(Text)

Given the spending growth projections for biologics, successful managed care organizations must find a way to ensure appropriate adoption of biosimilars, according to a study published in Health Affairs’ February issue.

Benjamin P. Falit, MD, JD, of the Harvard Radiation Oncology Program, Brigham and Women's Hospital, Boston, and co-authors compared the legislative framework governing generic medications to that regulating biosimilars.

Biologics are the fastest-growing sector of the US pharmaceutical market and have yet to face real competition from biosimilars, in part, because weak statutory incentives-such as the absence of market exclusivity for the first biosimilar approved-create barriers to market entry, according to the authors.

The abbreviated FDA approval pathway for biosimilars, created by the Biologics Price Competition and Innovation Act (BPCIA) in 2010, may be less attractive to manufacturers of follow-on biologics than the abbreviated new drug application is for generic manufacturers because of Congress’s decision to include weaker statutory incentives for development in the BPCIA than those built into the Hatch-Waxman Act, according to Dr Falit.

(End Text)
(The data)

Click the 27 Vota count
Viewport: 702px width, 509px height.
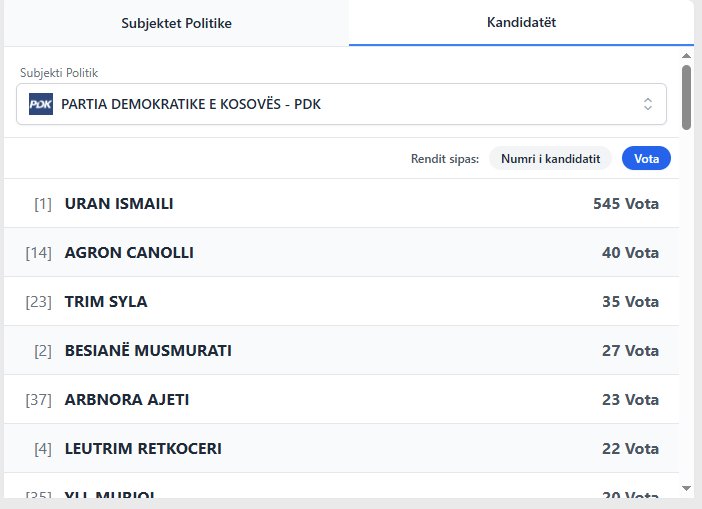coord(630,351)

(End The data)

Shorten the paragraph of the biosimilars text that begins "The abbreviated FDA approval pathway" to one sentence, keeping its main facts.

> **Output below**: Dr Falit says the abbreviated FDA pathway for biosimilars, created by the 2010 Biologics Price Competition and Innovation Act (BPCIA), may attract follow-on biologic makers less than the abbreviated new drug application attracts generic makers, because Congress put weaker development incentives in the BPCIA than in the Hatch-Waxman Act.